Perché il cambiamento? La politica della scelta dei caratteri

La mossa, definita da Rubio come un ritorno alla “tradizione, formalità e cerimonia”, ha suscitato critiche a causa delle sue implicazioni sull’accessibilità. Il portavoce del Dipartimento di Stato ha difeso la decisione come un modo per rafforzare la credibilità e creare un’identità unificata del Dipartimento. Tuttavia, i critici sottolineano che il cambiamento contraddice direttamente le moderne linee guida sull’accessibilità e le raccomandazioni federali.

Il cambiamento politico è stato esplicitamente collegato alla critica ai programmi di diversità, equità, inclusione e accessibilità, che Rubio ha accusato dell’adozione “dispendiosa” di Calibri. Questa impostazione ha portato la mossa a essere caratterizzata come un altro fronte nella più ampia agenda culturale e politica dell’amministrazione.
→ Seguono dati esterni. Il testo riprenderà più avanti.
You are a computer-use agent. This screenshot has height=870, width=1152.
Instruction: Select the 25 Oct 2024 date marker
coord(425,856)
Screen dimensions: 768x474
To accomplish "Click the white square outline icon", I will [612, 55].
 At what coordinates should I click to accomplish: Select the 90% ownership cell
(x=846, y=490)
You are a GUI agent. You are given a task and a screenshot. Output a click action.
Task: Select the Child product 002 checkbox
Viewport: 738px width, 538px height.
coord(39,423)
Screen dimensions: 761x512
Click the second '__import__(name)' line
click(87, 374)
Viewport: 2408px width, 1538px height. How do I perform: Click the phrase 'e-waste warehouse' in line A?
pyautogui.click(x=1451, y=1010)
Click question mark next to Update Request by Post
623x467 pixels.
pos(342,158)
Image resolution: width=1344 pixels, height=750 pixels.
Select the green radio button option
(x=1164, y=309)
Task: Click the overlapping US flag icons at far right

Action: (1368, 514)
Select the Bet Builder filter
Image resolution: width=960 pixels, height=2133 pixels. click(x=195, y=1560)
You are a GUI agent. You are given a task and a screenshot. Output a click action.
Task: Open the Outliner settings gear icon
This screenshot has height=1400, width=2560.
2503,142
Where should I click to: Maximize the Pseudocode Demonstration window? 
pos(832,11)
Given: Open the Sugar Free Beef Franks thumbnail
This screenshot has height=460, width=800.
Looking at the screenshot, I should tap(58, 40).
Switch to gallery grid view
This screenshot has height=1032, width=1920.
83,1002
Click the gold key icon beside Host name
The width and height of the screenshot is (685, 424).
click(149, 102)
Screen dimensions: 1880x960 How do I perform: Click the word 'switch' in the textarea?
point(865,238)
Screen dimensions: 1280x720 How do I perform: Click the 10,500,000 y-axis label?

Le implicazioni sull’accessibilità: Serif contro Sans-Serif

Il problema principale risiede nella differenza fondamentale tra i caratteri serif e sans-serif. Times New Roman è un carattere serif, ovvero presenta piccoli tratti decorativi alle estremità delle lettere. Sebbene esteticamente tradizionali, i caratteri serif possono ostacolare la leggibilità per alcuni, soprattutto per chi soffre di dislessia o altri disturbi visivi.

Calibri, un carattere sans-serif, è privo di questi tratti, rendendolo più pulito e facile da elaborare sugli schermi. Questo è il motivo per cui le linee guida sull’accessibilità come le Linee guida per l’accessibilità dei contenuti Web (WCAG) raccomandano caratteri sans-serif per il testo digitale. La decisione del Dipartimento di Stato va contro questi standard stabiliti.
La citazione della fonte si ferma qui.